RECORDS PROVIDED —
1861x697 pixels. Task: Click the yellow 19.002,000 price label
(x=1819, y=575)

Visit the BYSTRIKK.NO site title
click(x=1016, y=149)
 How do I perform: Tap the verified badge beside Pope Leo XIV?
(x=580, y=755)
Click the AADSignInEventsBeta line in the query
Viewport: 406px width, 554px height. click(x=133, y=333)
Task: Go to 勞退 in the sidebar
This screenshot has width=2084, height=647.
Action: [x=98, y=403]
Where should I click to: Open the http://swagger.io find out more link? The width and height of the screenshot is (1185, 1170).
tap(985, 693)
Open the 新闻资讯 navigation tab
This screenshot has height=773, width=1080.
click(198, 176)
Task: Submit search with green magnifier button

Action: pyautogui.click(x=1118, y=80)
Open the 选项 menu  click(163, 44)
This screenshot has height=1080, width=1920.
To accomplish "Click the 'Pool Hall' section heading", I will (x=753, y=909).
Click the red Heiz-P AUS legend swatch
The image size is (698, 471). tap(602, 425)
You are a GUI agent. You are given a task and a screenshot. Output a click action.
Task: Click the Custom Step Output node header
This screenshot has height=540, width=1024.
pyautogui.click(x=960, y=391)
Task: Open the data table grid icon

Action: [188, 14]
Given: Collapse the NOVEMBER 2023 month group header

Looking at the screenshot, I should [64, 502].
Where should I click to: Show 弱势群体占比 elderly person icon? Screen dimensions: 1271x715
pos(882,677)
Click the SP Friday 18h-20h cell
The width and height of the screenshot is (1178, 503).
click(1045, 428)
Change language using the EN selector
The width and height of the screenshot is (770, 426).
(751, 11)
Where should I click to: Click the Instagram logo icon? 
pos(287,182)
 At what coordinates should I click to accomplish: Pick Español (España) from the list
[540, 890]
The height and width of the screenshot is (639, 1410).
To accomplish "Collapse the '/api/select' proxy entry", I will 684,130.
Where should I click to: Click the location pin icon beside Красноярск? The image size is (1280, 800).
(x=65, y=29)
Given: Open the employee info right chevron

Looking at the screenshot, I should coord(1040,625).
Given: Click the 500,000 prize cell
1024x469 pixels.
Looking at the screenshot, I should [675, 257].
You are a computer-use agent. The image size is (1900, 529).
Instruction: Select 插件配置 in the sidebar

TASK DETAILS — Your task is to copy every record exactly.

RESPONSE —
1861x697 pixels. Task: Click the yellow 19.002,000 price label
(x=1819, y=575)

Visit the BYSTRIKK.NO site title
click(x=1016, y=149)
 How do I perform: Tap the verified badge beside Pope Leo XIV?
(x=580, y=755)
Click the AADSignInEventsBeta line in the query
Viewport: 406px width, 554px height. click(x=133, y=333)
Task: Go to 勞退 in the sidebar
This screenshot has width=2084, height=647.
Action: [x=98, y=403]
Where should I click to: Open the http://swagger.io find out more link? The width and height of the screenshot is (1185, 1170).
tap(985, 693)
Open the 新闻资讯 navigation tab
This screenshot has height=773, width=1080.
click(198, 176)
Task: Submit search with green magnifier button

Action: pyautogui.click(x=1118, y=80)
Open the 选项 menu  click(163, 44)
This screenshot has height=1080, width=1920.
To accomplish "Click the 'Pool Hall' section heading", I will (x=753, y=909).
Click the red Heiz-P AUS legend swatch
The image size is (698, 471). tap(602, 425)
You are a GUI agent. You are given a task and a screenshot. Output a click action.
Task: Click the Custom Step Output node header
This screenshot has height=540, width=1024.
pyautogui.click(x=960, y=391)
Task: Open the data table grid icon

Action: [188, 14]
Given: Collapse the NOVEMBER 2023 month group header

Looking at the screenshot, I should [64, 502].
Where should I click to: Show 弱势群体占比 elderly person icon? Screen dimensions: 1271x715
pos(882,677)
Click the SP Friday 18h-20h cell
The width and height of the screenshot is (1178, 503).
click(1045, 428)
Change language using the EN selector
The width and height of the screenshot is (770, 426).
(751, 11)
Where should I click to: Click the Instagram logo icon? 
pos(287,182)
 At what coordinates should I click to accomplish: Pick Español (España) from the list
[540, 890]
The height and width of the screenshot is (639, 1410).
To accomplish "Collapse the '/api/select' proxy entry", I will 684,130.
Where should I click to: Click the location pin icon beside Красноярск? The image size is (1280, 800).
(x=65, y=29)
Given: Open the employee info right chevron

Looking at the screenshot, I should coord(1040,625).
Given: Click the 500,000 prize cell
1024x469 pixels.
Looking at the screenshot, I should [675, 257].
You are a computer-use agent. The image size is (1900, 529).
Instruction: Select 插件配置 in the sidebar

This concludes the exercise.